E-Bike and Scooter Injuries Are Surging — Here's What Parents Need To Know
Pediatricians are sounding the alarm on the rise in e-vehicle injuries in kids — and how to prevent them.
Electric bikes and scooters were under a lot of Christmas trees this week — kids all over the country are zipping down sidewalks, no pedaling or pushing required. E-vehicles are undoubtedly a blast, but new research finds that there’s significant risk involved with these popular new toys.
According to recent data from the Consumer Product Safety Commission (CPSC), e-vehicles are responsible for a significant surge in injuries, accounting for 13,557 pediatric injuries between 2020 and 2021, and 360,800 emergency department visits from 2017 to 2022, for all age groups. The CPSC also found that injuries increased 22% from 2021 to 2022, and that kids under age 14 accounted for 36% of the injuries in that time frame, despite making up only 18% of the U.S. population.
The most commonly reported injuries were fractures, contusions, and abrasions, and the most commonly injured part of the body was the head — 67% of those with head injuries reported not wearing a helmet.
Why kid-powered e-vehicles can be dangerous
E-scooters and e-powered vehicles for kids may be super fun, but they pose unique risks.
Even the most skilled riders will have to avert a potential collision at one point or another. On a traditional kid-powered scooter or bike, kids tend to either slam on the breaks or “freeze” and stop pedaling. On an electric bike or scooter, however, kids can accidentally accelerate toward obstacles. The panicked pull of the wrong handle can send children careening forward into the very thing (a tree, a crack in the sidewalk, a person) they were trying to avoid.
Because scooters have small tires, and no shock absorption mechanism, bumps or holes in the ground can cause more turbulence — add power to that, and you have a kid going much, much faster than they would on their manually powered scooter, hitting cracks and bumps and potentially setting themselves up for a nasty fall.
If your kids have an e-vehicle...
- Insist on helmets. Head injuries were the most common micro-mobility-related injury, and though it seems obvious, many riders eschew helmets. Ensure that your kids use a helmet every single time they ride, and make sure that the helmet is worn appropriately, i.e., the chin strap is attached, has adequate fit, and covers the entire top of the head.
- Ensure they ride on even, flat ground. Many accidents were found to be the result of falls on uneven ground or potholes.
- Teach kids to ride safely. Riders should lean back and slow down when approaching small obstacles like bumps or sidewalk cracks and always keep both hands on the handlebars to maintain control.
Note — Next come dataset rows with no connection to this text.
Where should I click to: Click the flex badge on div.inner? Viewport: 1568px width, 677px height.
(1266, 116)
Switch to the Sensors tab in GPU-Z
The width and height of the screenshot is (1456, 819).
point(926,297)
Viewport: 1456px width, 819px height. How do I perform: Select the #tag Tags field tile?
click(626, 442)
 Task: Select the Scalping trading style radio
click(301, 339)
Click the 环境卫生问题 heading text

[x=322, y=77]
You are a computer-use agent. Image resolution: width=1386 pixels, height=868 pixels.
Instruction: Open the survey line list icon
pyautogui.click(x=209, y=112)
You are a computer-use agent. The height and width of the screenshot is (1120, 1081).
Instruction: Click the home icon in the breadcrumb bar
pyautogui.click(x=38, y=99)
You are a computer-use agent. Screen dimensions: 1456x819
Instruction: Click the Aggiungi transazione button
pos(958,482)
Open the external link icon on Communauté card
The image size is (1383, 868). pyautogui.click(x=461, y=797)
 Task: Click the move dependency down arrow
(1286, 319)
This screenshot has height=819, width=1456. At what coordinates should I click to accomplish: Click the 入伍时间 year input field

- Inspect micro-mobility vehicles before each use. Check out cables and wiring, handlebars, riding deck, battery, and other components for damage before riding each time.
- Install a bell, horn, or other noise-making device. All electric vehicles are quiet, and motorists, cyclists, or pedestrians may not hear them coming. Installing a bell or horn will allow your child to alert those nearby to their presence.
What to do if your kid gets hurt on an e-scooter or e-bike
According to Dr. Alexis Monique Javier, a pediatrician with Children’s Memorial Hermann Pediatrics, a parent’s first job is to assess the location they fell in.
“If the child ends up falling or hurting themselves while they're on one of these things, the first thing is just to make sure that one, they're in a safe spot,” Javier explained. “So if they're not, move into a safe spot. If they have a head injury, then definitely you don't want to move their head or their neck, and you want to call 911.”
Dr. Javier also recommends a little planning if you’ll be traveling and you’re bringing your kid’s new toy. “You should locate your nearest emergency room before you go on holiday travel. That way, you know where to go if there is an emergency.”
For younger kids, Dr. Javier especially recommends parents always be present when their kids are riding any powered, wheeled vehicles.
“If they’re school-age... less than 13... I would definitely make sure that the parent always has their eye on them and is able to see them at all times when they're on these kind of vehicles.”
Parents of older kids should maintain communication and know exactly where their child is going and how long they expect to be gone, and they should consider tracking their phone if there are concerns.
A little bit of common sense can go a long way in preventing e-scooter or e-bike accidents. Just because they’re modern doesn’t mean they’re safe, and parents should remain vigilant and treat these devices as vehicles, not as toys.